INSTRUCTIONS TO FOLLOW: Copy every line of the items below, requests included, and raise each coordinate in the answers by 96. Leave the pictures out.

MATERIAL FOR THIS TASK:
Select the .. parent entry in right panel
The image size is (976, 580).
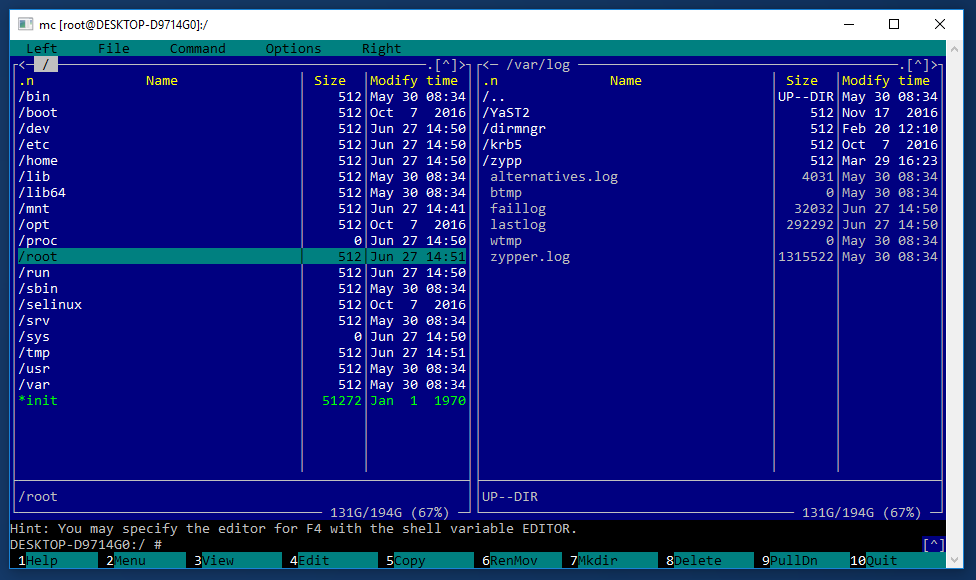[x=496, y=96]
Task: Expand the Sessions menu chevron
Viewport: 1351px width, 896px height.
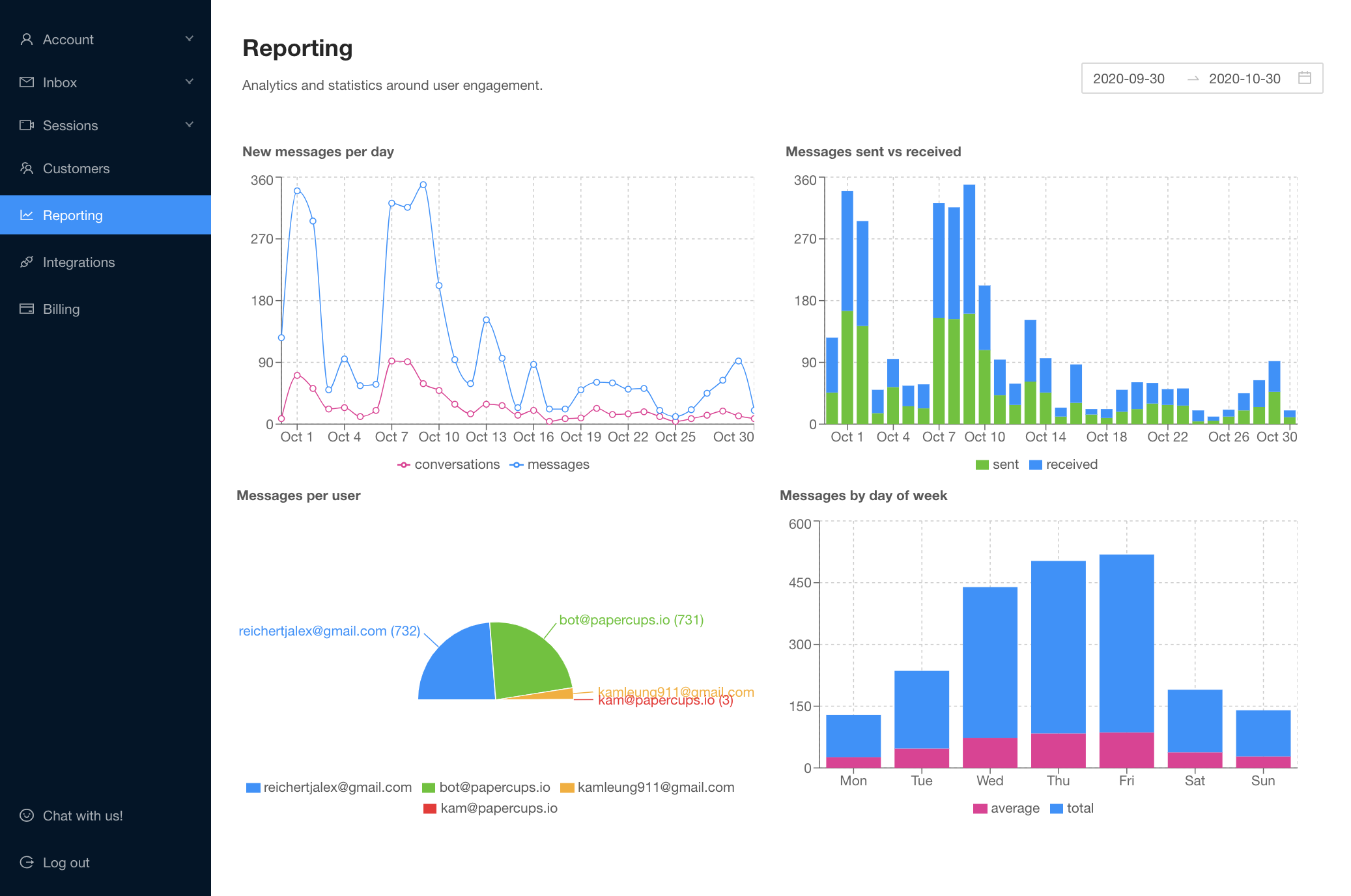Action: pyautogui.click(x=190, y=125)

RESULT FOR THIS EXERCISE:
Select the .. parent entry in right panel
The image size is (976, 580).
[x=592, y=192]
Task: Expand the Sessions menu chevron
Viewport: 1351px width, 896px height.
Action: pyautogui.click(x=286, y=221)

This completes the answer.